Dusk? (Vignette)
Orange
.
.
.
***
Orange. warna yang aku sukai.
Warna yang mengantarkan aku kepada namja itu. Namja yang selalu hadir saat senja tiba. Namja yang selalu hadir jika rembulan akan datang
Angin berembus membelai pelan rambut hitamku, tatapan mataku tertuju pada senja yang tengah berebut sembunyi sebelum sang dewi malam bekerja.
Aku senang penglihatanku kembali. Sebelumnya aku mengalami kecelakaan bersama Taehyung kekasihku. Saat mendengar kabar bahwa aku telah mendapatkan donor mata, aku sangat senang karena bisa melihat senja dan melihat ciptaan Tuhan kembali.

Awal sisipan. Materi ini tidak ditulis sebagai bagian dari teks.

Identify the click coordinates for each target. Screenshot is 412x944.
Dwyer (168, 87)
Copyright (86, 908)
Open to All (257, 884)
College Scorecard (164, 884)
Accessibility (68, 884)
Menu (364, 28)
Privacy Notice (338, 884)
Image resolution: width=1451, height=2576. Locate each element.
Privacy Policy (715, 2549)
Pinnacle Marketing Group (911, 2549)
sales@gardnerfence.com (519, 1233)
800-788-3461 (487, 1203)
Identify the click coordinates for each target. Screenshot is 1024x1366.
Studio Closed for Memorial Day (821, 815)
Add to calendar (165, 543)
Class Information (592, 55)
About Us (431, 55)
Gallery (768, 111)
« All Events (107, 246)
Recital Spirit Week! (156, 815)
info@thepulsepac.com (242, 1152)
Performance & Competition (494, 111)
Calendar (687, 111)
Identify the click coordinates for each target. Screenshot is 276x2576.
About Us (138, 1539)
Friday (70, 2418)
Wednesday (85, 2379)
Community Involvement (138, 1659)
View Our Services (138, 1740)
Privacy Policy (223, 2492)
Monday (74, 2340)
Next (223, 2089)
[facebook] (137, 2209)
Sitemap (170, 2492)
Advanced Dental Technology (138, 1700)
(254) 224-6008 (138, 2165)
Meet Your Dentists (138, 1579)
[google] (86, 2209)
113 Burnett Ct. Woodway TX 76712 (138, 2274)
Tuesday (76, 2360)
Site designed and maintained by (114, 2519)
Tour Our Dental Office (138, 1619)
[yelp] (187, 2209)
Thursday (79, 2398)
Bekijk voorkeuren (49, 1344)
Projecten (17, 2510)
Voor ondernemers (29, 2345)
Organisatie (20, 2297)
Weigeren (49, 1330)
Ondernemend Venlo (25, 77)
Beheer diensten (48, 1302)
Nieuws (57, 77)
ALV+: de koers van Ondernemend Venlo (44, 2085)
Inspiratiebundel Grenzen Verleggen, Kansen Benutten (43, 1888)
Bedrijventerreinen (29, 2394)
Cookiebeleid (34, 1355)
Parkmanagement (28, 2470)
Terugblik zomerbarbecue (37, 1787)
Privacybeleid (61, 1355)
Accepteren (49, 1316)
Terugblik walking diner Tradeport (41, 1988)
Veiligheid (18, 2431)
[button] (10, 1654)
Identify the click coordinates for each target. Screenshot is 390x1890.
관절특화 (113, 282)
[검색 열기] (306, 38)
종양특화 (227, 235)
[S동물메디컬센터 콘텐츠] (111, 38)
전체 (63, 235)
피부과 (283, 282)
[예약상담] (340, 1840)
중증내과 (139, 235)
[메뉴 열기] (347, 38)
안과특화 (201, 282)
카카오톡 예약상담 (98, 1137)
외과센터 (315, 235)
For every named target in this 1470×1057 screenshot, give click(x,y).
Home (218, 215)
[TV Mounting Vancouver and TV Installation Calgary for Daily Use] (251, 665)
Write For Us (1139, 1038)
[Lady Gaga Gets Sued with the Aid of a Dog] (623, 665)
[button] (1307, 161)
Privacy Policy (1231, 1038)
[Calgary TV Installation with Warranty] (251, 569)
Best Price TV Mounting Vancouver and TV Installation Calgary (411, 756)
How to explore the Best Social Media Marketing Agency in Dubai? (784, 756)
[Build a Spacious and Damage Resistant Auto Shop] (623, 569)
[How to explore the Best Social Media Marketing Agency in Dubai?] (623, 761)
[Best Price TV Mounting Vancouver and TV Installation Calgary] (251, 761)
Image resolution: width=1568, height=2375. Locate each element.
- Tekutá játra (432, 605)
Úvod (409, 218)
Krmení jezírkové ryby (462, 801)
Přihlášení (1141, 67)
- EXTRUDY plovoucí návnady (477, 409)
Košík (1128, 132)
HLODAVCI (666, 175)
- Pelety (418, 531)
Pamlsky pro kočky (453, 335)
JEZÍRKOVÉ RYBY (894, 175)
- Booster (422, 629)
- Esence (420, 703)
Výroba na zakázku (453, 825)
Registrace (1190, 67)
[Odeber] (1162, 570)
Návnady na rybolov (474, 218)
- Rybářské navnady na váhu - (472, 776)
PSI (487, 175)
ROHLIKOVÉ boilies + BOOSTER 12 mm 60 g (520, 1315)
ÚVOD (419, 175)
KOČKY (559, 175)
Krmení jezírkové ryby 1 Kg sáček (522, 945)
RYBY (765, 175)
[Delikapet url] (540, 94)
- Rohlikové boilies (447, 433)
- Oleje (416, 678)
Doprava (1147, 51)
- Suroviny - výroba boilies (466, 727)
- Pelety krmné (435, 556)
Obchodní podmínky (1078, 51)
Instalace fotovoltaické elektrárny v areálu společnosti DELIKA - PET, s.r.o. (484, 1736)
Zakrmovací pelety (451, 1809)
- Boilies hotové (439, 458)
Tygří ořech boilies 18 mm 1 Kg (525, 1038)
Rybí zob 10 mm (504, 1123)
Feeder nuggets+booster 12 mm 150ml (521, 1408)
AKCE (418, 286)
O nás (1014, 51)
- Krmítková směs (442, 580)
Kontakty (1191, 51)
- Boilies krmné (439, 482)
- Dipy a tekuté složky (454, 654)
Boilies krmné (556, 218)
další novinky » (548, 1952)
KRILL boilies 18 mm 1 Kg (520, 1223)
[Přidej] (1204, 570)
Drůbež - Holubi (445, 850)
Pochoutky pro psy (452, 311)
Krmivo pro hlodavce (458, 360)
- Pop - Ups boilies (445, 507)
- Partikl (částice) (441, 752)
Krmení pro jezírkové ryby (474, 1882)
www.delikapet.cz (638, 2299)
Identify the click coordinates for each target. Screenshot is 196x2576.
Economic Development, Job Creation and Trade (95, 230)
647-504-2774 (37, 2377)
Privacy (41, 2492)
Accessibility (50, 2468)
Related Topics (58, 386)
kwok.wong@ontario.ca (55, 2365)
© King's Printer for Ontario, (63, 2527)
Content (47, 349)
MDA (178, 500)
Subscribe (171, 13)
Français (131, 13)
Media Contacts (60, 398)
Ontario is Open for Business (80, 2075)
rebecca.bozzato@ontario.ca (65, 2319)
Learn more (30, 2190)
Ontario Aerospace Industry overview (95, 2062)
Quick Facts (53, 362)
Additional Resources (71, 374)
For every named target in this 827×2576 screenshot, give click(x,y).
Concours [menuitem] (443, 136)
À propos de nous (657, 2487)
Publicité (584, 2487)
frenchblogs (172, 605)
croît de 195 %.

Namun, harapan memanglah tidak sesuai dengan kenyataan.
.
.
"Kang Ji Neul!" Ucapan seseorang mengagetkanku. Dengan refleks aku menoleh ke sumber suara.
Pria itu lagi.
Dengan cepat aku menatap lurus kembali dan tidak menghiraukan pria itu. Pria yang sudah membuat aku jatuh kembali ke lubang yang sama.
"Ji Neul-ah! Dengarkan aku!" ucapanya terdengar semakin dekat dengan pendengaranku, tetapi aku masih belum menanggapinya dan masih menatap lurus ke arah senja.
Pertahananku kalah. Buliran bening lolos begitu saja dari kedua pelupuk mataku dan aku memberanikan diri untuk menatap manik mata itu lagi.
"Apa yang akan kau jelaskan, Kim Taehyung? Bukankah itu sudah jelas?" tanyaku dengan mengepalkan kedua tangan dan sesekali mengedarkan pandangan ke arah lain.
"Dengarkan aku, Kang Ji Neul. Aku tidak berselingkuh dengan wanita manapun! Termasuk Ji Ae Noona! Dia itu kakakmu, tetapi kau tidak mempercayai dia dan terus-terusan menuduhku selingkuh," ucapnya seraya menatapku dalam.
"See? Mendengar penjelasanmu saja sudah membuatku ingin menampar mulutmu! Pergilah! Dan jangan temui aku! Aku sudah muak dengan sandiwara kalian! Silahkan kau menikah dengan kakakku, Taehyung!"
Pertengkaran itu berakhir ketika aku memutuskan untuk menuruni tangga dan menuju pantai yang berada di bawah sana.
"Ji Neul-ah!" ucapan Pria itu terdengar jelas oleh indra pendengaranku.
Aku berjalan seorang diri di tengah langit berwarna jingga itu, kakiku yang tak beralas masih setia menyusuri bibir pantai ini. Membiarkan ombak sesekali menyapu kakiku. Pikiranku sangat kacau sekarang.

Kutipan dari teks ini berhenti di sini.